With the introduction of ICH E6 (R2), our industry has been highly focused on the challenge of data integrity. For the first time, ICH E6 places greater responsibility on sponsors, CROs and sites to develop systematic, prioritized, risk-based approaches to monitoring clinical trials.
While this new guidance has created a much needed sense of urgency to define a risk-based monitoring approach to clinical trials, there is one critical area of monitoring that is easy to overlook—essential documents.
According to the R2 addendum, responsibility of essential documents and source document maintenance is now allocated to the sponsor and investigator. The sponsor, or other owners of the data, should retain all sponsor-specific essential documents pertaining to the trial. Additionally, the sponsor should ensure oversight of any trial-related duties and functions carried out on its behalf, including those subcontracted to another party by the sponsor’s CROs.

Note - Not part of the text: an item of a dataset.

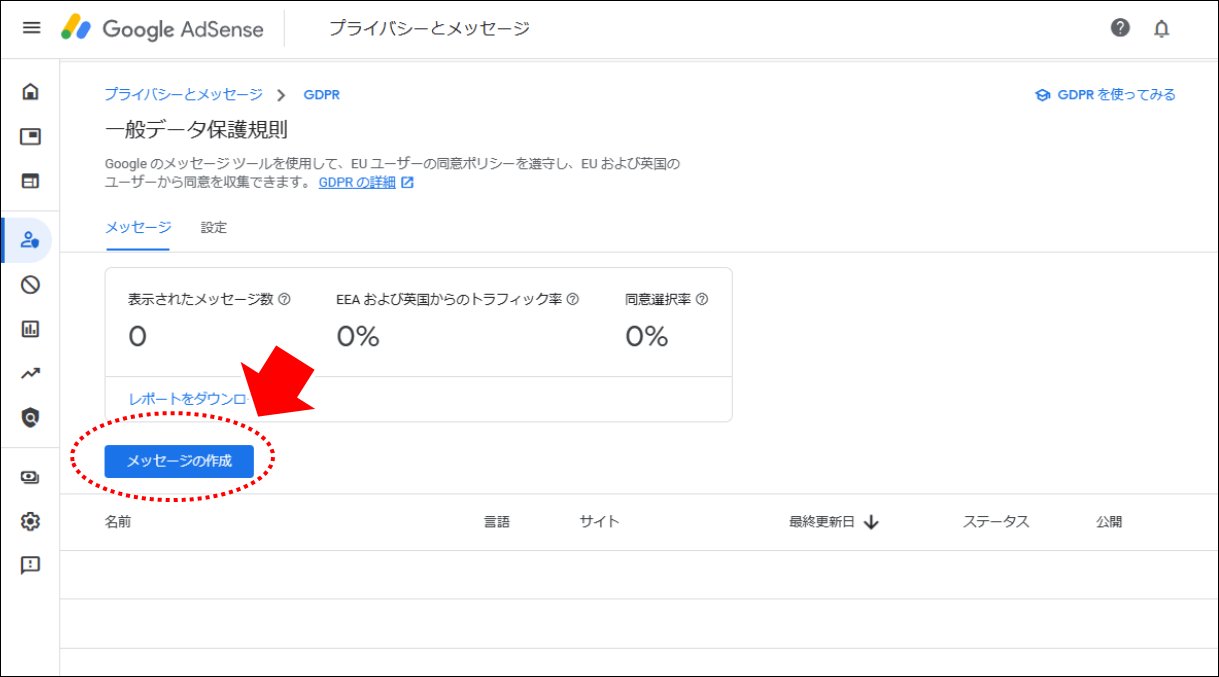Go to Home in sidebar
The width and height of the screenshot is (1219, 677).
[x=31, y=92]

These new essential documentation responsibilities, may seem like an obvious modern day capability for managing a clinical trial, but without the proper processes and technology, sponsors could find themselves struggling to maintain compliance, and in the worst case, with critical findings.

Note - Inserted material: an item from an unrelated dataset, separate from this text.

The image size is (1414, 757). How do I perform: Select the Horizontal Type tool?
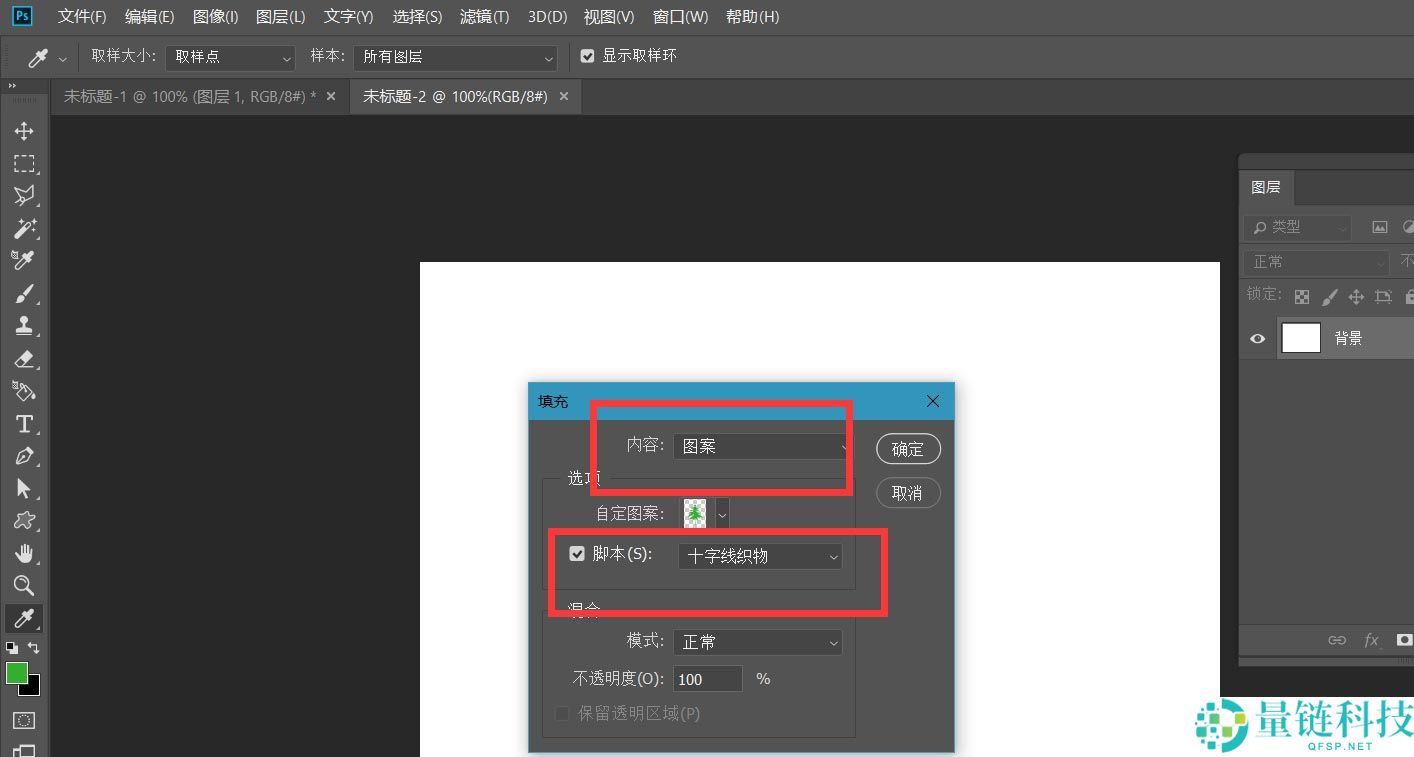(24, 424)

This challenge was evident following in the MHRA 2015-2016 GCP Inspection Metrics Report, which showed that deficiencies in essential documents had the second-highest number of critical findings (deficiencies in monitoring had the highest). The essential document findings were due to documents that were missing, incomplete, and not contemporaneous.
As sponsors and partners develop their strategies to maintain ICH compliance, it is essential to incorporate an approach for handling these additional essential documents and trial oversight responsibilities. This approach should be tied to how a sponsors manages the Trial Master File, which should be an approach that ensures TMF is complete and contemporaneous at all times.
Sponsors who have complete ownership of their TMF and the technology and processes in place to maintain oversight—even if a CRO is helping them manage their trial—will be better positioned to maintain ICH compliance.